然后逢一凡也很快发现了,江晚星也就看着认真,他盯着书,可其实满腹心思都不知道飞到哪里去了。逢一凡叫他几次,他都得愣一会才能回过神,就跟丢了魂一样,压根不知道在想什么。逢一凡倒是开口想问问他,又怕他是因为搬家太累了才会这样。
江晚星其实已经努力在集中精神了,他就是觉得心里空落落的,做什么都无趣的很。爸爸昨天一整天都没有打电话给他,到今天也没有。而爸爸都给了别人门禁卡,却没有给他。难道因为他出来住了,爸爸就不再管他了吗?
为什么给别人门禁卡,为什么不告诉他?
江晚星越发的觉得心里不是滋味,他看着只顾把知识点指给他看的逢一凡,忽然好奇起来,“你过了暑假就会去念大学了吗?”
“嗯,对。”
“那你,会想家吗?”江晚星扭扭捏捏,“你会不会想爸爸,你爸爸会天天打电话给你吗?”
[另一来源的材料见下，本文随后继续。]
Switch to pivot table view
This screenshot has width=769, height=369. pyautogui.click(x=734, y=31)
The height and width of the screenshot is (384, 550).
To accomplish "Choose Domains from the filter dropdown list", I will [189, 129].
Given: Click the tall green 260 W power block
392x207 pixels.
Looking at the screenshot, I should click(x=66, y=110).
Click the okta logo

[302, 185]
逢一凡的脸色有些不好看,他比江晚星还要不自在,“只是出去上学,以后还会回去的,没什么好想的。”
他这洒脱又无所谓的态度让江晚星默然,他还不能相信怎么会有人不想家的。他才出来两天,已经觉得事事都不顺心。离开家,就像从温暖的云端上落下来,落到凡间的土地上,脚踏实地,可其实并没有躺在柔软的云朵上舒服。江晚星还在怀疑,“你不想家,那其他念大学的人也这样吗?他们都不想家?”
逢一凡一手按在书上,脸色很晦暗,他一开始还想说什么,可是一看江晚星这样子,就觉得多说也是无益。他永远是不知疾苦的富家小少爷,不愿意在家住马上就能给他买新房子,高考压力大那就等下一年,他只需要干干净净地坐在那,考虑的也都是不痛不痒的情绪病。想不想家,这还能成为一件单独困恼的大事?
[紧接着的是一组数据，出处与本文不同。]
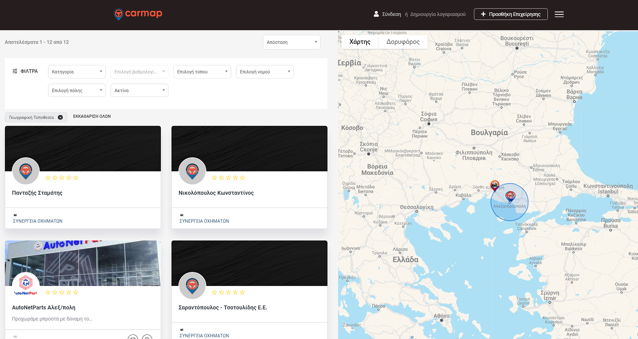Click email icon on AutoNetParts card
638x339 pixels.
(133, 337)
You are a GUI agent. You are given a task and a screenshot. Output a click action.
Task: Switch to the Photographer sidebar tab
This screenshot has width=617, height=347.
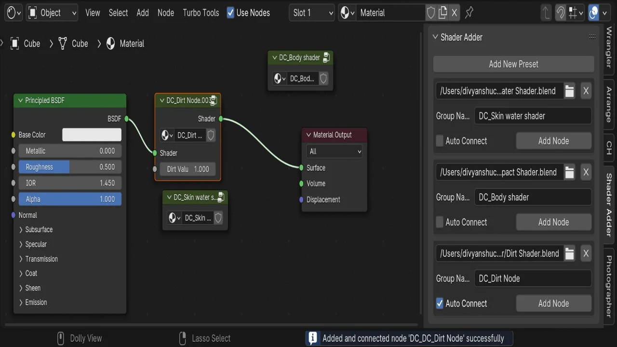pyautogui.click(x=609, y=286)
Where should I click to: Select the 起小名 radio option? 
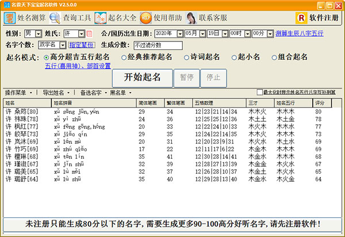(233, 58)
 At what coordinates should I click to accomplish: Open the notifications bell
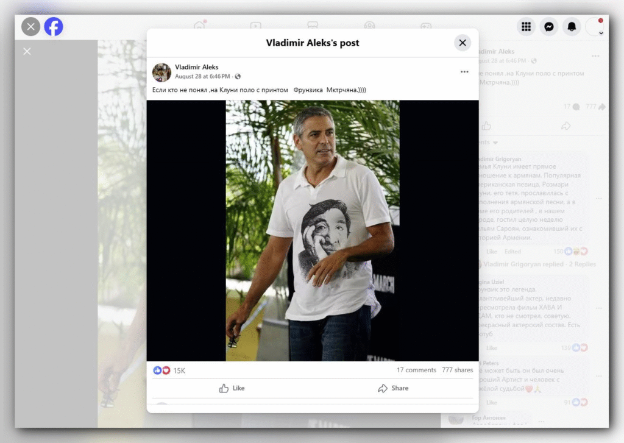[572, 27]
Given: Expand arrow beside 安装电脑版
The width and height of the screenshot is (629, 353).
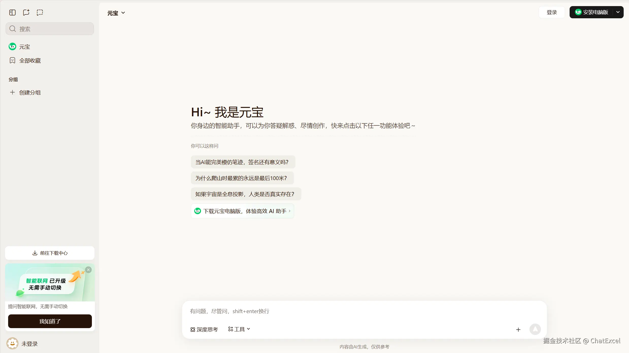Looking at the screenshot, I should [618, 12].
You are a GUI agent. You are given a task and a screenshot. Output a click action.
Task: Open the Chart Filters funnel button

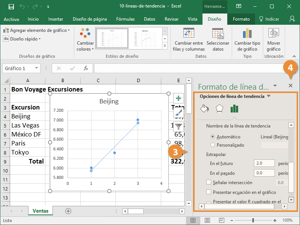tap(179, 126)
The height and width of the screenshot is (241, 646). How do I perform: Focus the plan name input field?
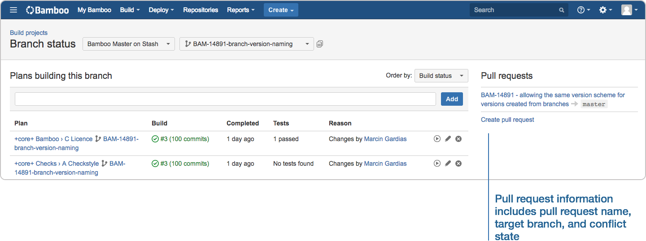(225, 99)
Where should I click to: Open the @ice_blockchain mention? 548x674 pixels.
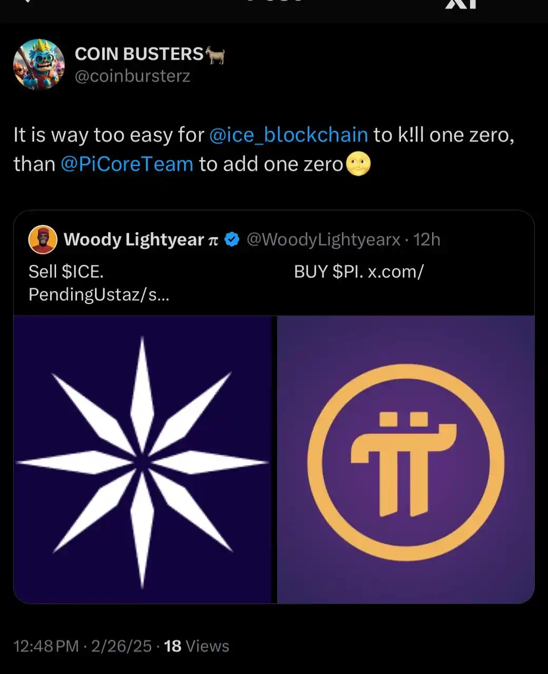pos(289,135)
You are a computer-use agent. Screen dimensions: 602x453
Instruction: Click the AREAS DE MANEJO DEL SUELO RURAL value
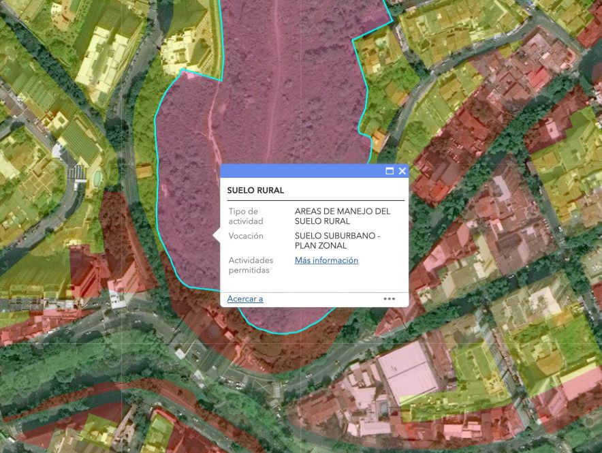(x=343, y=217)
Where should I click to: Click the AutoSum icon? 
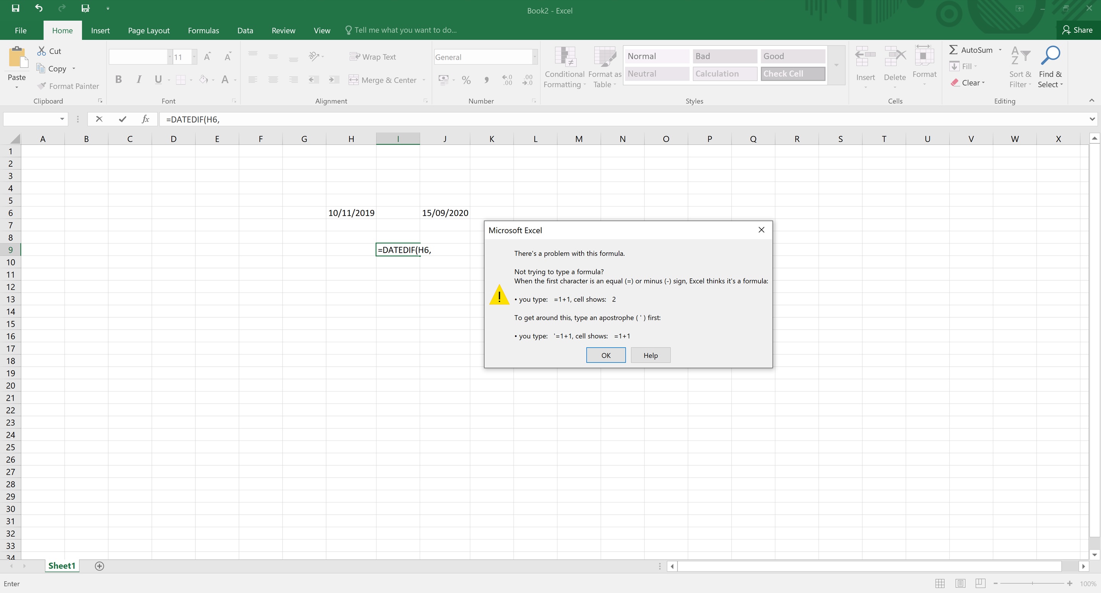coord(954,50)
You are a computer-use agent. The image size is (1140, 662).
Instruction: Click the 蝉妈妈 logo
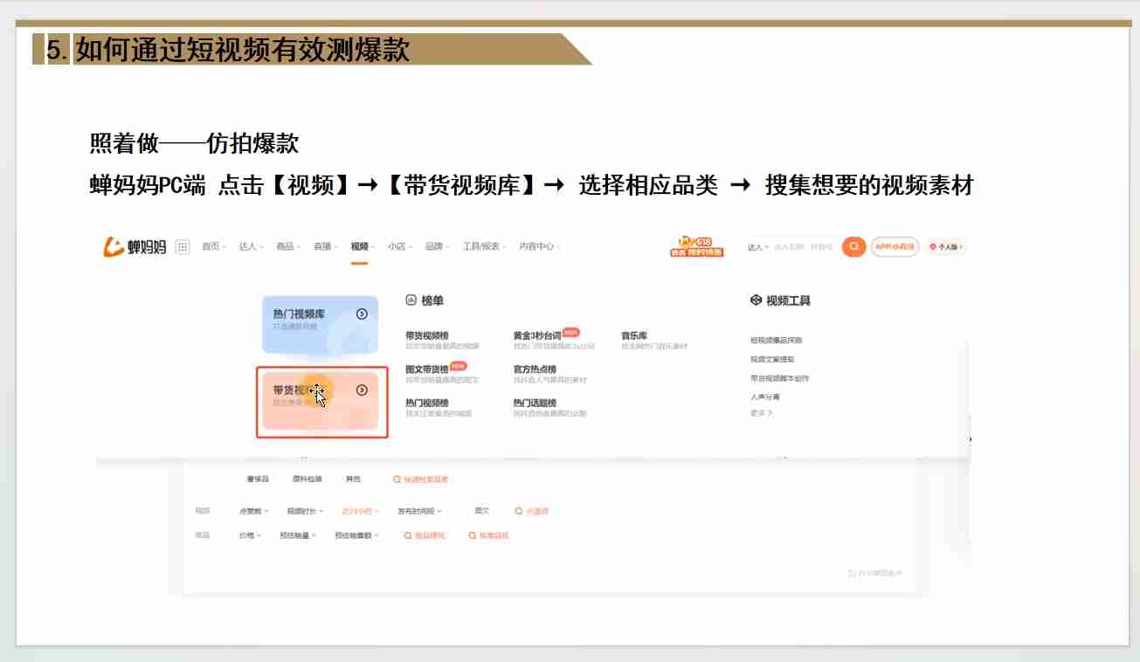(x=135, y=247)
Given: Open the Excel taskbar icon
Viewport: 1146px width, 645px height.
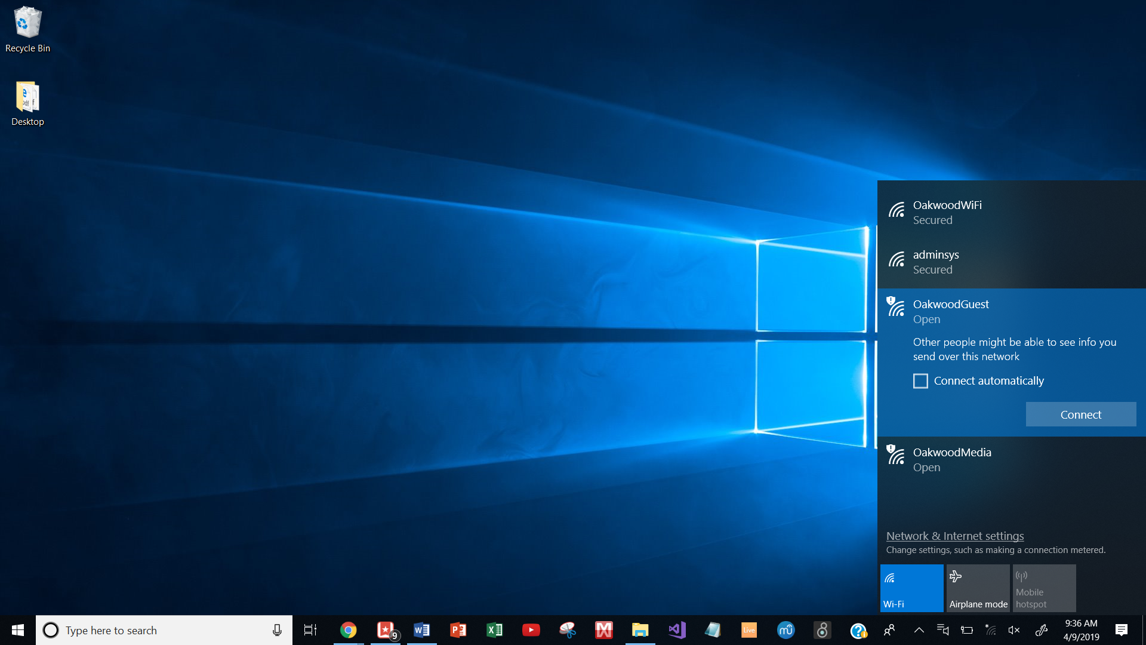Looking at the screenshot, I should 494,629.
只有江晚星还是放不下,他又担心起来,“那我读了大学,我多久才能回一次家?等读完大学,读完大学之后我还要读书吗?”他以前从来没有考虑过这个问题,现在不经意地提出来,才意识到这还是一个大问题,爸爸从来也没有跟他说过读完大学之后应该做什么?
逢一凡皱了皱眉,“小少爷,是人早晚都要离开家的,读完大学之后的路才是开始。你可以继续选择读书,比如考研,比如读博。也可以去工作,要自己挣钱养自己了。不过你又不用担心,你家的财产肯定都是你继承,你只要学好管理就成了。”
“那,然后呢?”
“然后,然后就是结婚生孩子了吧。”
结婚?像爸爸和妈妈那样就是结婚。江晚星还是想不明白,“那爸爸怎么办,我不能跟爸爸一起住了吗?”
“你总不能长大了还跟爸爸一起住,你不得有自己的家庭吗?”
江晚星好似被吓到了,对“自己的家庭”这几个字充满了疑惑惶恐。怎么读完大学之后要面对这些,其实意思是他以后也要像爸爸那样生活吗?这实在是从未想过的路。他是想过会永远依赖爸爸,现在也是会暂时离开爸爸,可到最后终究是要跟爸爸一起住的,他肯定是要回家的啊。自己的家庭,他的家庭难道不就是他跟爸爸吗?
也要结婚生子,要过上跟爸爸一样的生活。难道说以后他也会当爸爸吗,也会有个小孩会叫他爸爸?江晚星光是想一想都会奇怪到极点。他也只是把猫当过是小孩,他也只能接受把猫当成是小孩。
江晚星脑子都乱了,他又陷到了自己的情绪里,在外人看来他又勉强又为难,又不知为了什么在烦恼,反正肯定都是些无关紧要的小事。逢一凡只能摇摇头,俩人的思维实在无法重叠。他不再去问,只不经意间地随处一看,只觉得天花板上好像有一点红光闪过,极细微的一瞬,再去看就没有了。他赶紧眯了眯眼睛,疑心是哪里的光在反射。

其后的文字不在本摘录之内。